Extracting Value From Customer Data


A wealth of customer information from internal and third-party source could help banks strengthen customer relationships, said Mckinsey.

The firm said banks could gain insights on customers’ personal financial management, for example, where they spend their money, to offer tailored solutions such as suggesting the next-best product to buy.

Furthermore, new products and services such as end-to-end digital lending using the additional information for more reliable credit scoring can be created.

“Incumbent banks have always had access to vast amounts of customer data such as transaction behaviour and payments records.
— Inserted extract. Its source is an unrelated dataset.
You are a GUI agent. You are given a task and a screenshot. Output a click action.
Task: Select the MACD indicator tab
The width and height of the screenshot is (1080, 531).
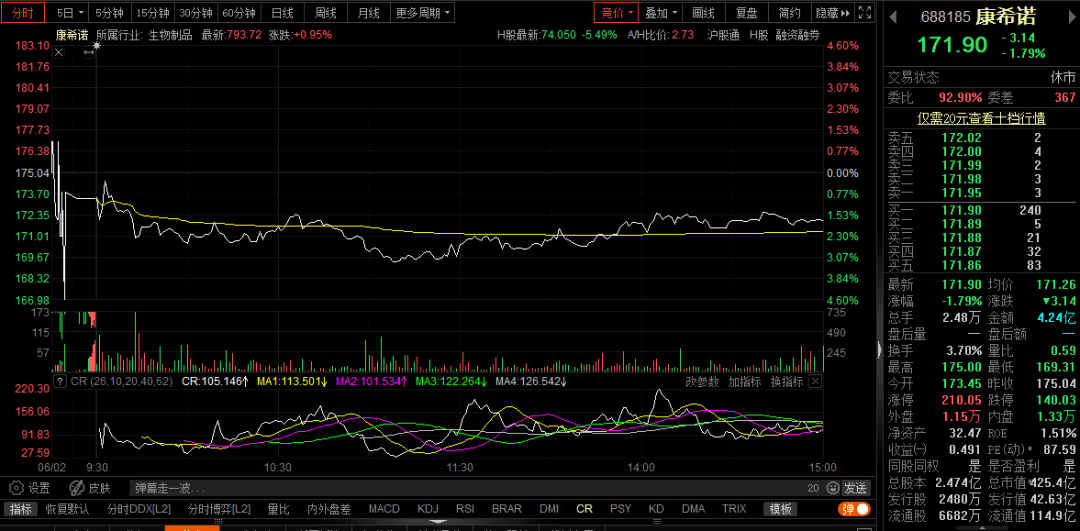[x=383, y=509]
“The digital world offers many additional external sources of data that could allow banks to deepen their understanding of existing and prospective customers.

“With increased access to more digital platforms, consumers in emerging Asia appear more willing to share data with banks in return for customised offers,” it said.
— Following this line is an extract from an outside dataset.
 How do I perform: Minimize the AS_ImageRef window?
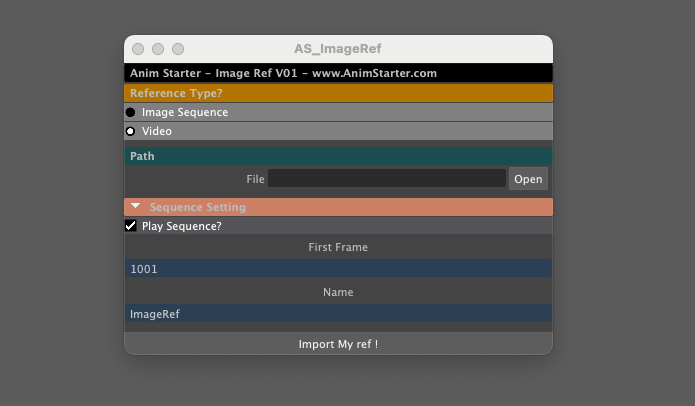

The firm said globally, banks are relying on national databases such as Aadhaar in India, non-banking partners such as telecommunication or e-commerce companies, and the correlation of publicly available information such as social media and employment records, to develop customer insights.

It said In the first quarter of 2017, India’s Aditya Birla Financial Services launched a digital lending platform with a re-imagined approach for unsecured personal lending.

“The solution allows for loan approval within three minutes, with 70 percent of the decisions made by machines. Such a differentiated customer journey is made possible by an underlying design that leverages instant access to verified data, either from publicly available sources or data shared by customers digitally.

“Another leading non-banking financial company in India used analytics to increase cross-sell in its small and medium enterprise-lending business.

“The analytics-based credit engine and prioritization engine, coupled with an end-to-end sales and loan process, led to over 40 percent growth in cross-selling loans and around 10 percent growth in the overall book.

“In China, Alibaba used its various sources of data to develop a proprietary credit assessment engine called ‘Sesame Credit’, which supports the consumer and SME lending business of Ant Financial (formerly Alipay).

It said Sesame Credit combines traditional sources of information for assessing creditworthiness with data on 300 million “real name” registered users and 37 million small businesses on Alibaba Group sites.

“This extra data includes shopping habits, timeliness of payments, residential status, loyalty to one mobile company, among others,” it said.

The firm said fintechs often rely purely on non-traditional information for credit assessment, global banks usually incorporate these additional variables into their existing credit assessment process to enhance their predictive power.

“Applying analytics effectively along the customer lifecycle will require banks to not only build distinctive analytics capabilities in a central team but to embed them across the organization and into employees’ daily work lives.

“Experience in implementing analytics engines suggests that the hardest part is not the modelling or insight gathering; instead, embedding analytics in daily operations is often a matter of overcoming legacy working styles and a very human reluctance to change,” it said.